# [GIVEN TEXT]
By knocking down 14,000 Drosophila genes, Toret et al. uncover 17 control circuits that orchestrate cell–cell adhesion.
Cadherin proteins are the central component of the adherens junctions that connect epithelial cells to one another. Because the junctions are crucial for multicellular organisms, enumerating all of the proteins that organize them has been difficult.
To get around this problem, Toret et al. used Drosophila S2 cells, which are descended from macrophage-like cells and don’t normally form adherens junctions or produce DE-cadherin, the fruit fly version of E-cadherin. The researchers engineered these cells to manufacture DE-cadherin, spurring the cells to adhere to one another. To find out which proteins were essential for these linkages, the team knocked down each Drosophila gene one at a time and gauged the cells’ stickiness.

# [WHAT YOU SHOULD DO]
Carry on writing the text on fruit fly cell adhesion, starting right after its final sentence about gauging the cells' stickiness. The rows after this point are separate material and have nothing to do with the text on fruit fly cell adhesion.

# [EXTRACTED ENTRIES]

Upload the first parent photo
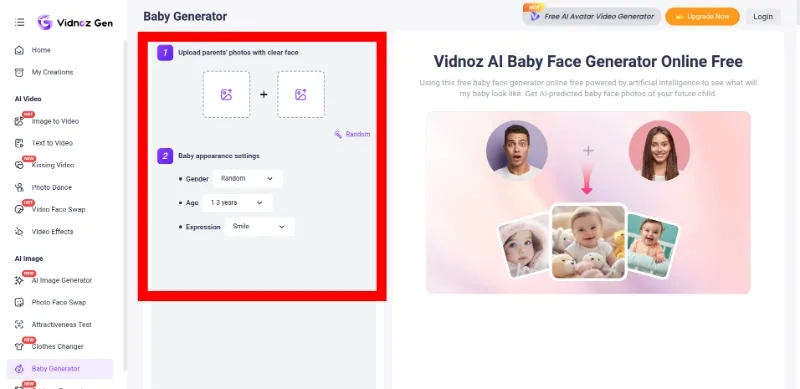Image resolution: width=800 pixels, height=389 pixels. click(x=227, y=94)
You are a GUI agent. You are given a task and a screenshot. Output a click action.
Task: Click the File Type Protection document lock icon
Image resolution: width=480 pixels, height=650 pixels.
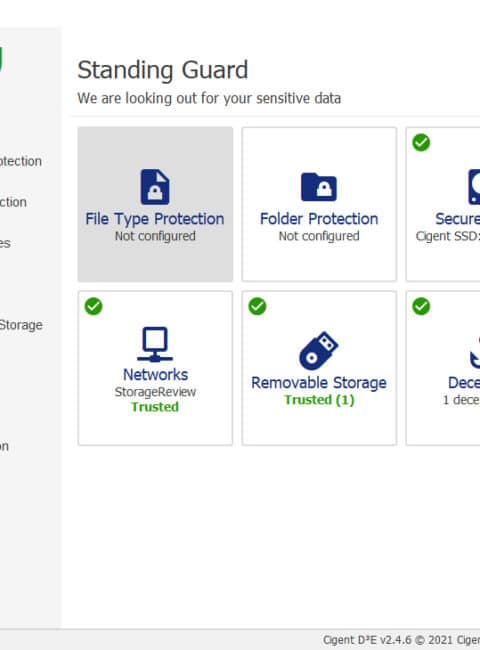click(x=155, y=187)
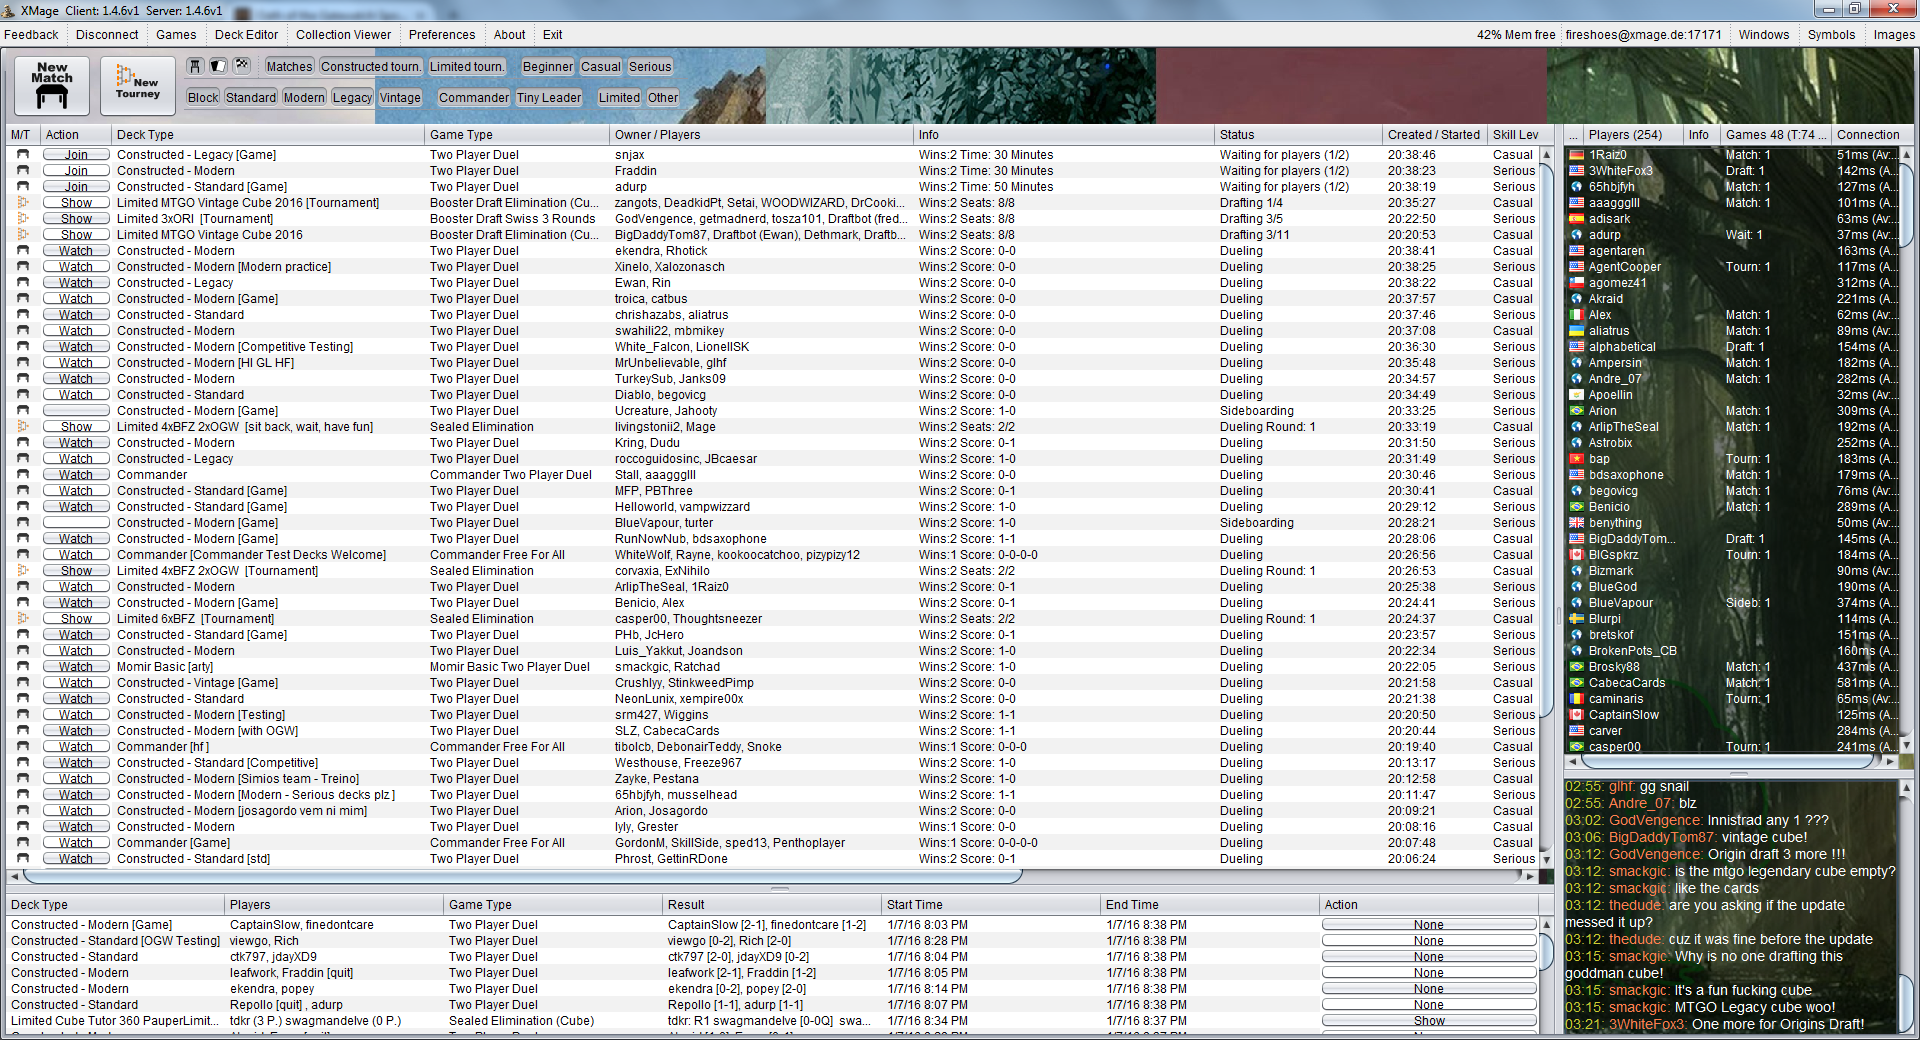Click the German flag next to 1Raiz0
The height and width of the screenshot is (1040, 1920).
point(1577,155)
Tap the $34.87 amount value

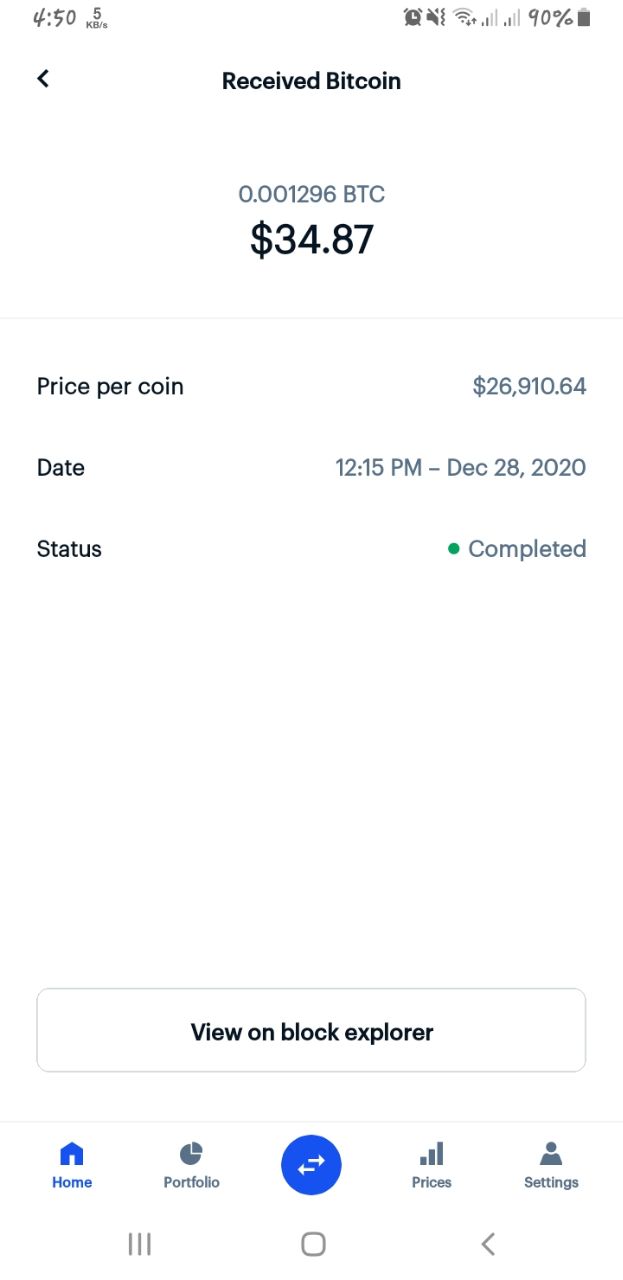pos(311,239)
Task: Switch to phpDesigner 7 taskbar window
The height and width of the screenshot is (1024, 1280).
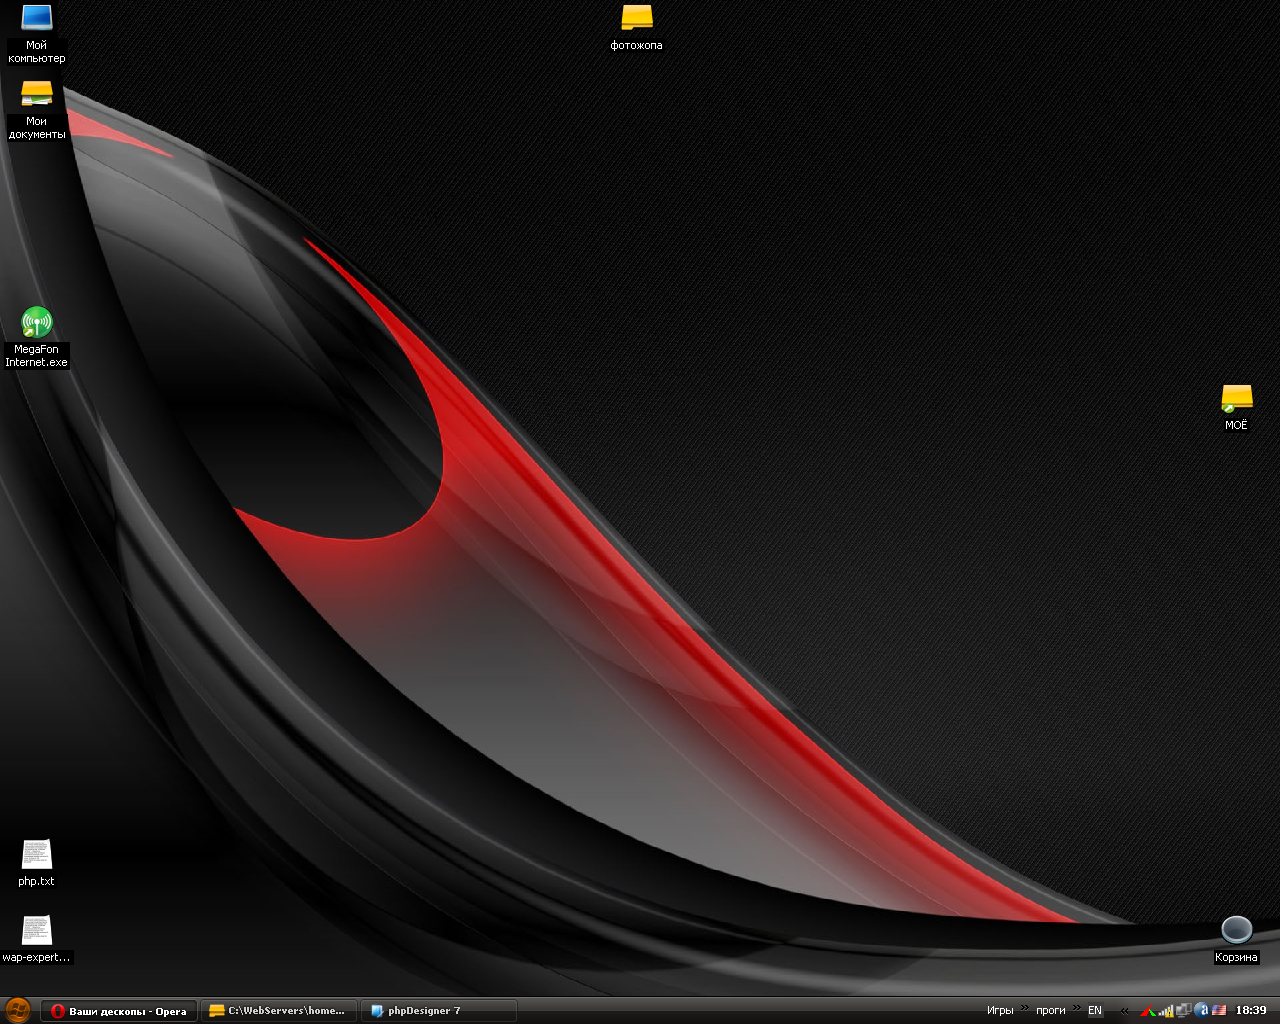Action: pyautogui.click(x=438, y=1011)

# [EXERCISE OUTPUT]
The researchers pinpointed 378 proteins whose loss dramatically reduced cells’ ability to attach to their neighbors. By comparing these proteins to their human equivalents and tracing their interactions, Toret et al. teased out 17 networks that help control the formation and function of adherens junctions. One of the networks includes proteins that partner with cadherin, such as β-catenin, and another contains proteins that control actin dynamics. To their surprise, the researchers also fingered proteins that promote cell migration, such as elmo and cyfip. One of the largest protein hubs comprised nuclear proteins, some of which alter gene expression.
The researchers confirmed the function of many of these proteins in Drosophila oocytes and in mammalian epithelial cells, indicating that these different cellular pathways have conserved roles in regulating intercellular adhesion.